[Records from a pointing dataset]
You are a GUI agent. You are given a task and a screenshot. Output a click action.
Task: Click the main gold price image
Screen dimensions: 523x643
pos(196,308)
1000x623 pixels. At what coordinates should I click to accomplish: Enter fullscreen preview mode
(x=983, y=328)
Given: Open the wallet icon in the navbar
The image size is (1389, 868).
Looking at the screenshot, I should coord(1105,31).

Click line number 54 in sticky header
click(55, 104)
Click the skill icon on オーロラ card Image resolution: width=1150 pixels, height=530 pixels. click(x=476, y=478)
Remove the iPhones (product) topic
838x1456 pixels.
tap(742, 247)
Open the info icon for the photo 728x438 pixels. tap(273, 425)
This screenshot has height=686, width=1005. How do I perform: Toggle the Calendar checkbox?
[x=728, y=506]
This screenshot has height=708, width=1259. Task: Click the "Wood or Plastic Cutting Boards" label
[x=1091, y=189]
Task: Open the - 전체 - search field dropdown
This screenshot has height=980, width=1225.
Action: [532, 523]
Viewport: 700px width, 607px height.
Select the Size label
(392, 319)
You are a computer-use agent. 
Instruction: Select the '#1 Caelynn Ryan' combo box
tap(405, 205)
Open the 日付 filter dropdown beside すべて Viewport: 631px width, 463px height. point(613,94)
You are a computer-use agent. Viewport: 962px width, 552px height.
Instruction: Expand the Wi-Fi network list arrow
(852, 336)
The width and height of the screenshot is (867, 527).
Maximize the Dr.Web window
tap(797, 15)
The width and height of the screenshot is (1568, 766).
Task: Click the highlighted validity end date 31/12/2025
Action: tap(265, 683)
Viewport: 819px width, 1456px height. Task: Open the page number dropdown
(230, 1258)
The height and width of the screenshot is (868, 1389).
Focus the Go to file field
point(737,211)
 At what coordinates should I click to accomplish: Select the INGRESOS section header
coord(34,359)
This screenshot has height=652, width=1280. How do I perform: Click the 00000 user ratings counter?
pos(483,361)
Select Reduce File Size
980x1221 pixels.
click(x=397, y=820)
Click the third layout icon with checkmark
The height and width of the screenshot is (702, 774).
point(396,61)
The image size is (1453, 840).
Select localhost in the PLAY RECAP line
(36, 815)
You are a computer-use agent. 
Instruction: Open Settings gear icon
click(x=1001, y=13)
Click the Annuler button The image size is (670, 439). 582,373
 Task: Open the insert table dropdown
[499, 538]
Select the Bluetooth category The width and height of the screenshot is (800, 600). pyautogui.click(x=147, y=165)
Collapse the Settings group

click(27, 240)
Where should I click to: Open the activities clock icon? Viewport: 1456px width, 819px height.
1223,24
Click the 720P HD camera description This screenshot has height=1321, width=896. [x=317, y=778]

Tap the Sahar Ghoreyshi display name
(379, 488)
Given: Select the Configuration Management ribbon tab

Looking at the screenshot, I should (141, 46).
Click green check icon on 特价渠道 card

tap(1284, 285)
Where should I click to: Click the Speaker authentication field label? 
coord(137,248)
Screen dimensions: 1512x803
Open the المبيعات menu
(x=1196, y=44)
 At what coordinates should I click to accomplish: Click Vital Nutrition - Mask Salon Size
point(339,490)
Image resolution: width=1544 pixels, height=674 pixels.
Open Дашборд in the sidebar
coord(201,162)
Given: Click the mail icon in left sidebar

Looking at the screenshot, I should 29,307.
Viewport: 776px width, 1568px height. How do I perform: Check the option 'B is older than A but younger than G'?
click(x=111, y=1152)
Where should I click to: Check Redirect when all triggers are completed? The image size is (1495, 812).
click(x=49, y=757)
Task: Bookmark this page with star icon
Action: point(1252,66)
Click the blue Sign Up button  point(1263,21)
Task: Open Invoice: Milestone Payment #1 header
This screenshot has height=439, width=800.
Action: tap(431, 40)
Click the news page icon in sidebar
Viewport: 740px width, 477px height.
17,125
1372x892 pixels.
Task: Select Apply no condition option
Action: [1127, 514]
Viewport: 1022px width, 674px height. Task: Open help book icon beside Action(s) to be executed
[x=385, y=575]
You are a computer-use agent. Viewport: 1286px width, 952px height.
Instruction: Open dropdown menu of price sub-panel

GOAL
Put every line of the listing above into a numbered list, omitting any blank lines.

EXERCISE ANSWER
1. You are a GUI agent. You are given a task and a screenshot. Output a click action.
2. Task: Click the main gold price image
3. Screen dimensions: 523x643
4. pos(196,308)
5. 1000x623 pixels. At what coordinates should I click to accomplish: Enter fullscreen preview mode
6. (x=983, y=328)
7. Given: Open the wallet icon in the navbar
8. The image size is (1389, 868).
9. Looking at the screenshot, I should coord(1105,31).
10. Click line number 54 in sticky header
11. click(55, 104)
12. Click the skill icon on オーロラ card Image resolution: width=1150 pixels, height=530 pixels. click(x=476, y=478)
13. Remove the iPhones (product) topic
14. 838x1456 pixels.
15. tap(742, 247)
16. Open the info icon for the photo 728x438 pixels. tap(273, 425)
17. This screenshot has height=686, width=1005. How do I perform: Toggle the Calendar checkbox?
18. [x=728, y=506]
19. This screenshot has height=708, width=1259. Task: Click the "Wood or Plastic Cutting Boards" label
20. [x=1091, y=189]
21. Task: Open the - 전체 - search field dropdown
22. This screenshot has height=980, width=1225.
23. Action: [532, 523]
24. Viewport: 700px width, 607px height.
25. Select the Size label
26. (392, 319)
27. You are a computer-use agent. 
28. Instruction: Select the '#1 Caelynn Ryan' combo box
29. tap(405, 205)
30. Open the 日付 filter dropdown beside すべて Viewport: 631px width, 463px height. point(613,94)
31. You are a computer-use agent. Viewport: 962px width, 552px height.
32. Instruction: Expand the Wi-Fi network list arrow
33. (852, 336)
34. The width and height of the screenshot is (867, 527).
35. Maximize the Dr.Web window
36. tap(797, 15)
37. The width and height of the screenshot is (1568, 766).
38. Task: Click the highlighted validity end date 31/12/2025
39. Action: tap(265, 683)
40. Viewport: 819px width, 1456px height. Task: Open the page number dropdown
41. (230, 1258)
42. The height and width of the screenshot is (868, 1389).
43. Focus the Go to file field
44. point(737,211)
45.  At what coordinates should I click to accomplish: Select the INGRESOS section header
46. coord(34,359)
47. This screenshot has height=652, width=1280. How do I perform: Click the 00000 user ratings counter?
48. pos(483,361)
49. Select Reduce File Size
50. 980x1221 pixels.
51. click(x=397, y=820)
52. Click the third layout icon with checkmark
53. The height and width of the screenshot is (702, 774).
54. point(396,61)
55. The image size is (1453, 840).
56. Select localhost in the PLAY RECAP line
57. (36, 815)
58. You are a computer-use agent. 
59. Instruction: Open Settings gear icon
60. click(x=1001, y=13)
61. Click the Annuler button The image size is (670, 439). 582,373
62.  Task: Open the insert table dropdown
63. [499, 538]
64. Select the Bluetooth category The width and height of the screenshot is (800, 600). pyautogui.click(x=147, y=165)
65. Collapse the Settings group
66. click(27, 240)
67. Where should I click to: Open the activities clock icon? Viewport: 1456px width, 819px height.
68. 1223,24
69. Click the 720P HD camera description This screenshot has height=1321, width=896. [x=317, y=778]
70. Tap the Sahar Ghoreyshi display name
71. (379, 488)
72. Given: Select the Configuration Management ribbon tab
73. Looking at the screenshot, I should (141, 46).
74. Click green check icon on 特价渠道 card
75. tap(1284, 285)
76. Where should I click to: Click the Speaker authentication field label? 
77. coord(137,248)
78. Screen dimensions: 1512x803
79. Open the المبيعات menu
80. (x=1196, y=44)
81.  At what coordinates should I click to accomplish: Click Vital Nutrition - Mask Salon Size
82. point(339,490)
83. Image resolution: width=1544 pixels, height=674 pixels.
84. Open Дашборд in the sidebar
85. coord(201,162)
86. Given: Click the mail icon in left sidebar
87. Looking at the screenshot, I should 29,307.
88. Viewport: 776px width, 1568px height. How do I perform: Check the option 'B is older than A but younger than G'?
89. click(x=111, y=1152)
90. Where should I click to: Check Redirect when all triggers are completed? The image size is (1495, 812).
91. click(x=49, y=757)
92. Task: Bookmark this page with star icon
93. Action: point(1252,66)
94. Click the blue Sign Up button  point(1263,21)
95. Task: Open Invoice: Milestone Payment #1 header
96. This screenshot has height=439, width=800.
97. Action: tap(431, 40)
98. Click the news page icon in sidebar
99. Viewport: 740px width, 477px height.
100. 17,125
101. 1372x892 pixels.
102. Task: Select Apply no condition option
103. Action: [1127, 514]
104. Viewport: 1022px width, 674px height. Task: Open help book icon beside Action(s) to be executed
105. [x=385, y=575]
106. You are a computer-use agent. Viewport: 1286px width, 952px height.
107. Instruction: Open dropdown menu of price sub-panel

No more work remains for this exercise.